Environment
Reflection 2014 R1 SP1
Reflection Pro 2014 R1 SP1
Reflection X 2014 R1 SP1
Reflection for UNIX and OpenVMS 2014 R1 SP1
Reflection Security Gateway 2014 (except Limited Edition)
Situation
This technical note shows how to configure a Reflection Desktop 16 or Reflection 2014 session to send an SSH-encrypted connection through the Reflection Security Gateway Proxy Server.
Resolution
Background
Figure 1. Security Proxy Tunneling for SSH
In a standard Administrative WebStation configuration for a secure Reflection session, the connection between the client and security proxy server is encrypted using SSL/TLS, but the connection between the security proxy and the host uses unencrypted Telnet. By sending an SSH-encrypted connection through the security proxy tunnel, you can configure a secure Reflection session so that the entire communication path is encrypted from the client, through the proxy server, and on to the host.
This feature has the following advantages:
- Encryption is used for the entire connection.
- The IP addresses and names of your secure hosts are not exposed outside of the internal network.
- Only clients with a valid authorization token can launch a secure session.
- The authorization token contains connection information. This enables the security proxy to send all secure host connections through a single port, eliminating the need to open multiple firewall ports.
- All settings required for a connection (such as the trusted certificate, the personal certificate, user keys, and host keys) reside on the Administrative WebStation and are downloaded to users’ workstations when they start sessions.

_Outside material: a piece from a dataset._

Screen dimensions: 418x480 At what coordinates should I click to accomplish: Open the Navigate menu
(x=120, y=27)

You can set up this configuration using the Reflection VT Terminal type (used for UNIX and OpenVMS sessions).
Prerequisites
To make these SSH connections through the Security Proxy, you must have the following:
- The host must have an SSH server installed.
- Reflection 2014 R1 SP1 and later must be installed locally on your workstation PC. Note: Earlier versions and other products (such as Reflection 2014 R1, Reflection 2011, Reflection 14.x, or EXTRA!) are not supported.

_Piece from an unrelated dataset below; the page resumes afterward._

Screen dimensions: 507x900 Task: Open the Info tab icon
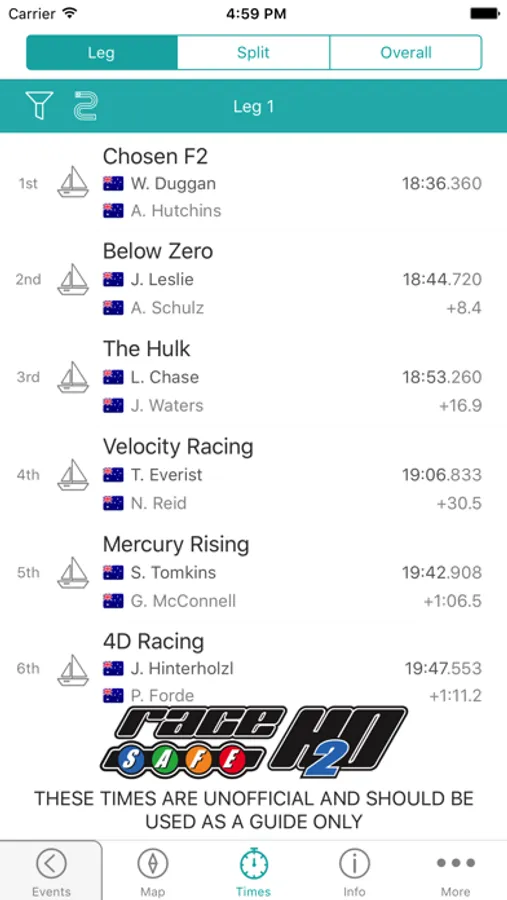(x=354, y=871)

- You must have access to the Reflection Security Gateway 2014 Security Proxy and Administrative WebStation servers.
- Host Sessions must be opened from the Reflection Administrative WebStation or the Links List page.
- Sessions must be configured from the Administrative WebStation in Reflection Security Gateway 2014.
- The Reflection Security Proxy must be running with Client authorization enabled.
Note: Reflection for the Web 2014 is not licensed for connections from Reflection Desktop 16 or Reflection 2014 clients. You must have a Reflection Security Gateway 2014 activation file installed to configure Reflection Desktop 16 or Reflection 2014 sessions.
Procedure
To connect your VT session SSH connection through the Security Proxy, complete the following steps:
- Access the Reflection Administrative WebStation.
- Click Session Manager and add a new Reflection Workspace session.
- Enter a session name and click Continue.
- Click Launch to open the Reflection Workspace.
- In the session window, create a new VT session and select Secure Shell for the connection type.
- Enter the host name and user name (optional; users are otherwise prompted when they connect). Then select Configure additional settings and click OK to open the Settings dialog box.
- Under Host Connection, click Set up Connection Security.
- In the Reflection Secure Shell Settings dialog box, on the Reflection Security Proxy tab, select Use Reflection Security Proxy, and then choose a Security proxy and a Proxy port.
Note: The Destination host values you entered in step 6 should be entered automatically here. If you don't see them, select the Security proxy name from the drop-down list to populate these fields.
- Configure SSH connection settings such as the trusted certificate, the personal certificate, user keys, and host keys as required for your connection. (For more information about configuring your SSH-specific settings, refer to the Reflection 2014 Help topic “Reflection Secure Shell Settings Dialog Box” at https://docs.attachmate.com/reflection/2014/r1/tshelp/en/user-html/secure_shell_dialog_r200x_ch.htm.)
- Click OK to close the open dialog boxes and initiate the connection. Select Always to import the host key for these sessions.
Note: If you do not want to include the user name in the configuration, cancel the connection. If you cancel, you will be unable to import the host key for the session.
- Save the session. When prompted, choose to “send the settings for this session to the Administrative WebStation,” and then exit the Reflection workspace.
All the files required for your configuration are uploaded to the Administrative WebStation. When a user launches the session, these files are downloaded to their workstation so that Reflection has access to all configuration data required to establish a connection.
Note: All non-default SSH settings required to establish a connection are saved in three files:
- The sessionname.rssh file contains the public key (if public key authorization is used), the host key (if a host key is accepted while in administrative mode), and the settings normally stored in both the pki_config file and the config file. It also includes all SSL/TLS settings such as the TLS version, cipher suites, and applicable proxy data.
- The sessionname.ps file stores any personal certificates included for the connection.
- The sessionname.ts file includes any trust certificates.
When you send settings for the session to the Administrative WebStation, these files are uploaded along with the session document file.